Introduction to CellProfiler and CellProfiler Analyst

Computer exercise in CellProfiler & CellProfiler Analyst, 111129
Carolina Wählby, [email protected] & Martin Simonsson, [email protected]
Starting software and download images
CellProfiler and CellProfilerAnalyst can be downloaded from www.cellprofiler.org. This webpage
also provides tutorials, examples and forum where you can find answers questions you may have
and get help. However, for this exercise the programs have already been installed on your computer,
and can be found on ‘Gemensamt on 'IT-Pclab' (G:) → Program’.
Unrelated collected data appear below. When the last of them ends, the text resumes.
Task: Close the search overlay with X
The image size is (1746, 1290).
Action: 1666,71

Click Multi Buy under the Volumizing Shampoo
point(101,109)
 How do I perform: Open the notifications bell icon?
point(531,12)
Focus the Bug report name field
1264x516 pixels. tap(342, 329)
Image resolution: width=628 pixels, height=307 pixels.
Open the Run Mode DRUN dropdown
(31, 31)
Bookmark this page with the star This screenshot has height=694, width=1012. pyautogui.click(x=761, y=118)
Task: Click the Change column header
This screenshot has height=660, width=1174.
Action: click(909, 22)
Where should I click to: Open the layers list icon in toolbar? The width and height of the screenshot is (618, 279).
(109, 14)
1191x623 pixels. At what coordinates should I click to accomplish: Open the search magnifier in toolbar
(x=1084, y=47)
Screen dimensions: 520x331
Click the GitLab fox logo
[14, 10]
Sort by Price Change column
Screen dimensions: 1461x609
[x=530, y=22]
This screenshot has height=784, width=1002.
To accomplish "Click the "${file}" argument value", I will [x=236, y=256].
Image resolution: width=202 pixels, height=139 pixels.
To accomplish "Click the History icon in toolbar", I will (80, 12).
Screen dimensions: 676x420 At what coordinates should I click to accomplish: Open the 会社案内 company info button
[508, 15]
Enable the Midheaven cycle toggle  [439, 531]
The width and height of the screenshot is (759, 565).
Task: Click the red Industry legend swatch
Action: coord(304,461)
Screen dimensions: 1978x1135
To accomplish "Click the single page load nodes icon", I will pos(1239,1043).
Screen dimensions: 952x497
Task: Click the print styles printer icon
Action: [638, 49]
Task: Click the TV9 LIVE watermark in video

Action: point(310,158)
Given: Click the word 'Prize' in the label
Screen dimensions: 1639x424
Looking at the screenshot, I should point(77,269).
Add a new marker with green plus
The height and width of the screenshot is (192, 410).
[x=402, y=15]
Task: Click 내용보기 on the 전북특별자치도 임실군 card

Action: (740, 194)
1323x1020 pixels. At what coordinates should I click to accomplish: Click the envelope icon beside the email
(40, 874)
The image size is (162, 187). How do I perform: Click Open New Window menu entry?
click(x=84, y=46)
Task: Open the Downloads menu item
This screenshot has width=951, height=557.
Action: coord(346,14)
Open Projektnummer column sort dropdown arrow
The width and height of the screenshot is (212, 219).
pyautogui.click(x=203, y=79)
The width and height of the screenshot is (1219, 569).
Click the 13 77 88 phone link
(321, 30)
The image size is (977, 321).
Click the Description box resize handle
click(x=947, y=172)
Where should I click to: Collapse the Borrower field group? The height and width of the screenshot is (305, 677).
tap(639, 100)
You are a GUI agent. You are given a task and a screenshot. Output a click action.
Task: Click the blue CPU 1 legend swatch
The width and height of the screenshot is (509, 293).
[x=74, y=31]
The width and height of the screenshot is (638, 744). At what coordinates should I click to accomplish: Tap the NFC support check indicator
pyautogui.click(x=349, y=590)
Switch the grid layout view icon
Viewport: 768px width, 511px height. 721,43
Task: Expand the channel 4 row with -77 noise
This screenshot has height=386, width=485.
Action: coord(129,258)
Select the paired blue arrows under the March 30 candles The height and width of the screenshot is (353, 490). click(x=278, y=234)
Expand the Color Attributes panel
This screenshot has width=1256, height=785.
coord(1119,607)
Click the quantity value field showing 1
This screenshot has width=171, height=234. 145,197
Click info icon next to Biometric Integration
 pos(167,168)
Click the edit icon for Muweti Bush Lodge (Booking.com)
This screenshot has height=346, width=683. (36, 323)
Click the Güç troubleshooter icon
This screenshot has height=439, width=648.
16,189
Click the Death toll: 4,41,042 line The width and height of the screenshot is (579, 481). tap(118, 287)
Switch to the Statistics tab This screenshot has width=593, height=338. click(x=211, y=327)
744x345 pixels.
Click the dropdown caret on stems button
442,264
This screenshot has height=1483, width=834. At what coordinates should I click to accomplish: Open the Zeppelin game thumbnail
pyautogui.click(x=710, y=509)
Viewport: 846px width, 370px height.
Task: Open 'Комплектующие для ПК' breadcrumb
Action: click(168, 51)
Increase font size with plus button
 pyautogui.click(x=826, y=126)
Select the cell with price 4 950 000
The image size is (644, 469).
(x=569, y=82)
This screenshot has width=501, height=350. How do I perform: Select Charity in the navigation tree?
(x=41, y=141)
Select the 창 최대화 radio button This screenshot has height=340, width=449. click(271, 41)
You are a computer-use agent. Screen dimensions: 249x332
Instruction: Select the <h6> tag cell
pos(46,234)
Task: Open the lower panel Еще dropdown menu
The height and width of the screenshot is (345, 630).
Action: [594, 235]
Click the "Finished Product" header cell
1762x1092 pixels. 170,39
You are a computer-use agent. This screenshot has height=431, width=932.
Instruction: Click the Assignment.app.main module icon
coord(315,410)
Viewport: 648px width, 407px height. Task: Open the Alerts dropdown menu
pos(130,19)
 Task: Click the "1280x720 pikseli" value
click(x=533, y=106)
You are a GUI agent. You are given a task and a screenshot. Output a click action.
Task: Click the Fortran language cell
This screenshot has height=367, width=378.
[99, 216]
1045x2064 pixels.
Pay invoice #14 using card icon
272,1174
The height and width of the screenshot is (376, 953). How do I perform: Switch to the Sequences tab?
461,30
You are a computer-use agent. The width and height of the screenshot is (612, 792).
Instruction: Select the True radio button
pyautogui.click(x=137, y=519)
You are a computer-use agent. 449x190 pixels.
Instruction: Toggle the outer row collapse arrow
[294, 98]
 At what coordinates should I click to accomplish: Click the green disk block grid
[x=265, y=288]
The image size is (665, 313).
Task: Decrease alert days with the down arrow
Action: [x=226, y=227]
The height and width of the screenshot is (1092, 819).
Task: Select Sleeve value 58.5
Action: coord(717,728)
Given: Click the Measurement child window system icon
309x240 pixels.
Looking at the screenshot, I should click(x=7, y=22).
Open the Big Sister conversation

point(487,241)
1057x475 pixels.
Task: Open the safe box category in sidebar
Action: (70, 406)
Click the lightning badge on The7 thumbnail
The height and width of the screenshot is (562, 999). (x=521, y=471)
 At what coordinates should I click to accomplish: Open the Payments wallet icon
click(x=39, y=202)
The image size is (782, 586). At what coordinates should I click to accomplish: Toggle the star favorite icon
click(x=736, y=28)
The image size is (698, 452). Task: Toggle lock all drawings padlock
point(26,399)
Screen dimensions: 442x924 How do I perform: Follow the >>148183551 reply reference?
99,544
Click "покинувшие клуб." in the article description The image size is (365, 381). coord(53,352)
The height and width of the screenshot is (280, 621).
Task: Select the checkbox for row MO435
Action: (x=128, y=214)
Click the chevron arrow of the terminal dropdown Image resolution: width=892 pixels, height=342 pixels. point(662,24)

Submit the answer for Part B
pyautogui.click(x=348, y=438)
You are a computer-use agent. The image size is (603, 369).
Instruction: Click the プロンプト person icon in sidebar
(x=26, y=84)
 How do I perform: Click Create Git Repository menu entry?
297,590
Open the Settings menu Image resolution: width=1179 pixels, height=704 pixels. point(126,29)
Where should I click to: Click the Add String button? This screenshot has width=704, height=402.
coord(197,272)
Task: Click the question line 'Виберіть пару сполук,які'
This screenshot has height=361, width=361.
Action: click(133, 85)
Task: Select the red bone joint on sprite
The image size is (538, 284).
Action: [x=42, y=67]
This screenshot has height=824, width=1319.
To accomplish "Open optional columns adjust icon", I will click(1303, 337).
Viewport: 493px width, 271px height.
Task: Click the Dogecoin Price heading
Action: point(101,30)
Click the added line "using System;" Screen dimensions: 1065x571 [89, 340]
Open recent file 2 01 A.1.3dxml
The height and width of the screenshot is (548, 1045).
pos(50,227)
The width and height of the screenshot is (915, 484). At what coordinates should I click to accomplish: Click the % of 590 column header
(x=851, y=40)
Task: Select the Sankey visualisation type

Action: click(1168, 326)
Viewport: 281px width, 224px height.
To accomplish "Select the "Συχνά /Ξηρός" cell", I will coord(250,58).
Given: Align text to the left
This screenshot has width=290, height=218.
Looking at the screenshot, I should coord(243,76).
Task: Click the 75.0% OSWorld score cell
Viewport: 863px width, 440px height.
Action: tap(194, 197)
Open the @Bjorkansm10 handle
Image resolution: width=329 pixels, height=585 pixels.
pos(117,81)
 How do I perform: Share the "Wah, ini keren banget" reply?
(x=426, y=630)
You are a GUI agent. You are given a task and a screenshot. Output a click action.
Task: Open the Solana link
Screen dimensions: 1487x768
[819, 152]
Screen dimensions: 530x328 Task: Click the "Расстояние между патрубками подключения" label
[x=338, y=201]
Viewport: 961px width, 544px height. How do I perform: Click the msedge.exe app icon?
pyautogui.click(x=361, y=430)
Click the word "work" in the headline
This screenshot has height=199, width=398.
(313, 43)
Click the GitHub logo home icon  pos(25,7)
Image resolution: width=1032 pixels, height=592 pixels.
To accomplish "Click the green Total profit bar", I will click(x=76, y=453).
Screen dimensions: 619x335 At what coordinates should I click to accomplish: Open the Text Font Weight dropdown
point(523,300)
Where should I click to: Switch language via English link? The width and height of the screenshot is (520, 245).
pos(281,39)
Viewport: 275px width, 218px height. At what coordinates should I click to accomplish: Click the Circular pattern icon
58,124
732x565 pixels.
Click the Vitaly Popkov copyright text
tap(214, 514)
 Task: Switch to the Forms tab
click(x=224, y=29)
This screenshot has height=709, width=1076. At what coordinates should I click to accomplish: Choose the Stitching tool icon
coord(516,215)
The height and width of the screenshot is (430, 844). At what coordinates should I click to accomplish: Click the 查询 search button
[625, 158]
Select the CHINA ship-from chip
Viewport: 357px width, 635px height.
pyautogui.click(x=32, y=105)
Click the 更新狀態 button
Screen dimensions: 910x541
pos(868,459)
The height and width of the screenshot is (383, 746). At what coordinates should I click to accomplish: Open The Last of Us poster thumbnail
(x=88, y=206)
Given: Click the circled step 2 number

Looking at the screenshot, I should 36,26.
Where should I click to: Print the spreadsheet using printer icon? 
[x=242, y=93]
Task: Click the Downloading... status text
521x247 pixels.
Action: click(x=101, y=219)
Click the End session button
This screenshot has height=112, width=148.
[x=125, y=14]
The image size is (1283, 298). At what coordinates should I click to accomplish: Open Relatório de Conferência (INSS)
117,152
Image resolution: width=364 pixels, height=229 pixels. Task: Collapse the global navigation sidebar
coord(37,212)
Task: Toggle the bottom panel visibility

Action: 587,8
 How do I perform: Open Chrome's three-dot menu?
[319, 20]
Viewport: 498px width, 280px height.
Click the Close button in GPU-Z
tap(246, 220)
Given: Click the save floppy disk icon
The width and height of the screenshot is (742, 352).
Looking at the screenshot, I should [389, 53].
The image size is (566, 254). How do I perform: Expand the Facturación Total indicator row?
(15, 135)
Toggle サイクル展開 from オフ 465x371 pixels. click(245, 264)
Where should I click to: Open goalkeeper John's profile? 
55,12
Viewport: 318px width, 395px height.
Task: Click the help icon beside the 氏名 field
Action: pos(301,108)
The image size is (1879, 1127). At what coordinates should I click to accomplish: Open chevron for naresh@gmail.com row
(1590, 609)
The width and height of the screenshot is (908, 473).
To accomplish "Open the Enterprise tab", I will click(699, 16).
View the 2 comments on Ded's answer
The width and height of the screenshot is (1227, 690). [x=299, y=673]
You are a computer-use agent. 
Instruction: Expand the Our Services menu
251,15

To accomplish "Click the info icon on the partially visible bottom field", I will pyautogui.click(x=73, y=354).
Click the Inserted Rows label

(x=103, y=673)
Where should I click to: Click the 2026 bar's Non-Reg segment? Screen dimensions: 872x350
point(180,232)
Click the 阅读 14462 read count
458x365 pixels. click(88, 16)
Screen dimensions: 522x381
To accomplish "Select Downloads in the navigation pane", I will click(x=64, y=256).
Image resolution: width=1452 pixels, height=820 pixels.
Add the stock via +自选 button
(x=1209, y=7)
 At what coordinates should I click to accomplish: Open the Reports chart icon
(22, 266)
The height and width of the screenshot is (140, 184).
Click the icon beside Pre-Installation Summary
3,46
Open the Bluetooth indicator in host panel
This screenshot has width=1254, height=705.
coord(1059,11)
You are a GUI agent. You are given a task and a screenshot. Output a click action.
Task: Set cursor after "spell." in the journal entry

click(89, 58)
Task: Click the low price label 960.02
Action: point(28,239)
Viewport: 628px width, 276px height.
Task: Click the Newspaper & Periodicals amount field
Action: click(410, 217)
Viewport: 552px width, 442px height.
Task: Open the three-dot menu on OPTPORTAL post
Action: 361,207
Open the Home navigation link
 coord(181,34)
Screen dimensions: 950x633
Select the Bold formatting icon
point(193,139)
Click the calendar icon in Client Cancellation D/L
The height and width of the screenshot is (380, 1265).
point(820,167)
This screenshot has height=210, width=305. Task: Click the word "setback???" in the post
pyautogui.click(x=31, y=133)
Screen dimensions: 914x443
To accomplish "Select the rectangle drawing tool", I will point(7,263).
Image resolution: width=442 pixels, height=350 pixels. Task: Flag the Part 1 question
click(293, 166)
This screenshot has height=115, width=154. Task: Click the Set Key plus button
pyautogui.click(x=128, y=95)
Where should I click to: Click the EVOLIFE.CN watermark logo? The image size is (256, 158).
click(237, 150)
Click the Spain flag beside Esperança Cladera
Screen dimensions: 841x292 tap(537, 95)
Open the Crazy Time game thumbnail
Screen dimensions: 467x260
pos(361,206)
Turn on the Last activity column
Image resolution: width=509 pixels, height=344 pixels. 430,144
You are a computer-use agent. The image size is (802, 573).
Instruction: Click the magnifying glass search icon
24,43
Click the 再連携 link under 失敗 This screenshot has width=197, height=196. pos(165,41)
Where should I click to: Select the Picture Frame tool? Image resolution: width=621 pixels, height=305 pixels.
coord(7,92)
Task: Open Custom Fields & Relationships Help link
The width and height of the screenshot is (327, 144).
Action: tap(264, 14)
Download sample images and a description of experimental parameters from
http://www.cb.uu.se/~carolina/TranslocationData.zip
Scenario
In this experiment we have human osteosarcoma cells where a ‘forkhead’-protein has been labeled
with GFP (a green fluorescing protein). We know that 150nM of a positive control drug causes the
cells to transport the protein from the cytoplasm to the nucleus, but we do not know the lowest
possible dose to see this effect. We also want to optimize the image analysis to separate positive
(treated with 150nM drug) and negative controls (untreated) as well as possible. The optimal goal of
developing this type of image based screens is to use it to search for other, previously unknown
drugs that have the same effect on the cell level, and may be of use for treatment of patients
(possibly with less side effects than the known drug).
Challenge
Analyze how cells respond to treatment with a drug. In this case how a protein is translocated from
one subcellular compartment to another.
Material
Your images originate from a ’96-well plate’, but you will work with a subset of 26 images with the
following setup: 8 wells untreated (negative control) and 8 wells were treated with the maximum
dose of 150nM (positive control). 10 wells were used to create a gradient with increasing
concentration of the drug. You will also use a simple text file called
‘Translocation_doses_n_controls.csv’ containing information about where on the 96-well plate the
wells were located and how the cells were treated.
Methods
Using Cellprofiler and CellProfiler Analyst, your job is to outline (segment) each cell and
cytoplasm and extract a number of measurements from each cell. You have a total of 26 images and
approximately 200 cells per image, so you want to automate the process. The first task is to set up a
CellProfiler ‘pipeline’ consisting of a number of ‘modules’ and then test the pipeline on a few
images. You will thereafter run it automatically on all the images in the experiment. Once you have
extracted information from the images and stored them in a database you will use Cellprofiler
Analyst to visualize your data and to train a classifier to distinguish between treated and untreated
cells.
CellProfiler
Select Input and Output folder
Unzip TranslocationData.zip. Start CellProfiler and set the ‘Default Input Folder’ to the folder
where you placed your images. The names of your images should now appear in the bottom left
square of the CellProfiler interface. Double-click on a few of the images to see what they look like.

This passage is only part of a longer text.